(GIVEN DATA Opens)

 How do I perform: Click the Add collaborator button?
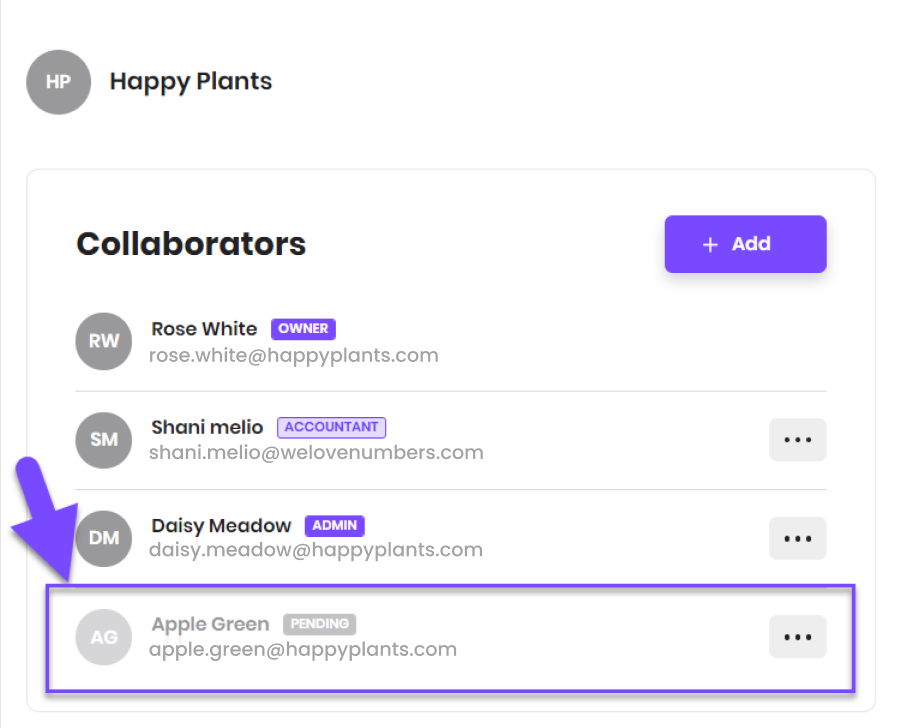tap(746, 244)
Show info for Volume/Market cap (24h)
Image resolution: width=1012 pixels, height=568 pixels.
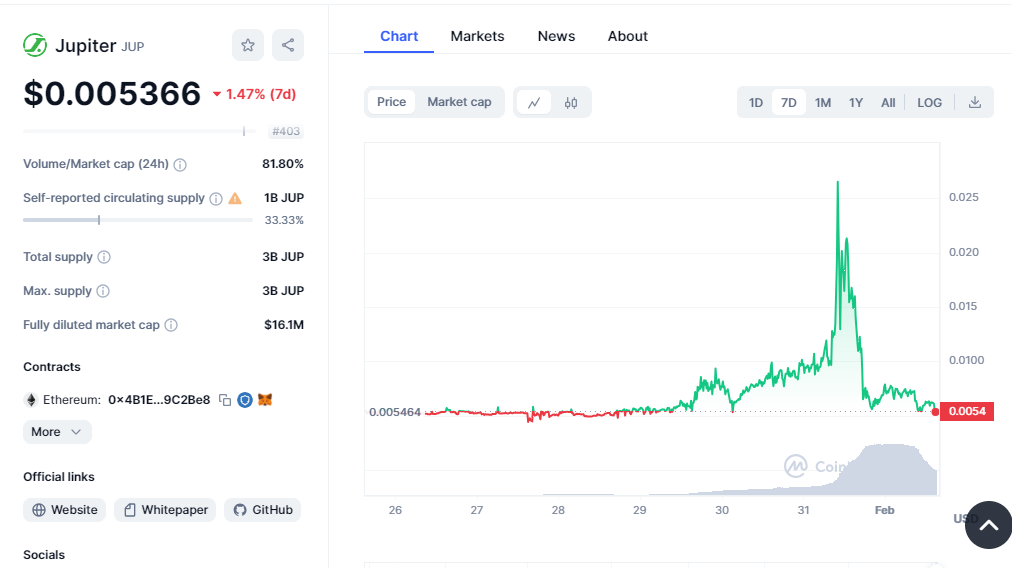point(180,164)
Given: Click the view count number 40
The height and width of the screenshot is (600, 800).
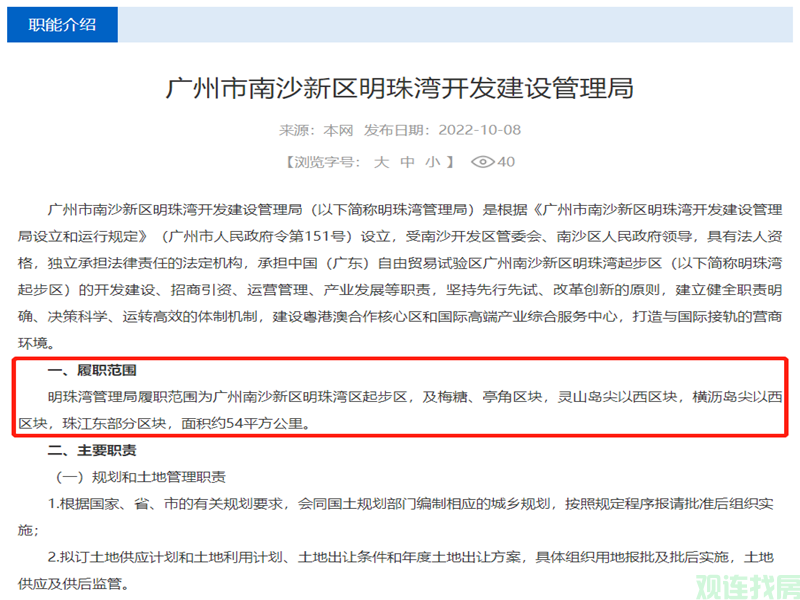Looking at the screenshot, I should coord(506,162).
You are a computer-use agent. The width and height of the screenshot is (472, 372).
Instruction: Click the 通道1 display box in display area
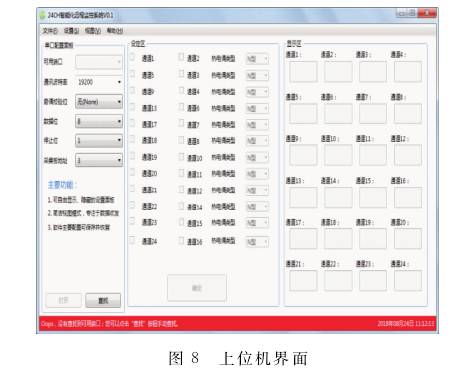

(GIVEN DATA Closes)

- [YOUR ASSIGNMENT] Restate word for word the lines running from the one with "You are a computer-use" to the end of the entries; pictures are to be left out.

- [TASK OUTPUT]
You are a computer-use agent. The width and height of the screenshot is (472, 372).
Instruction: Click the 通道1 display box in display area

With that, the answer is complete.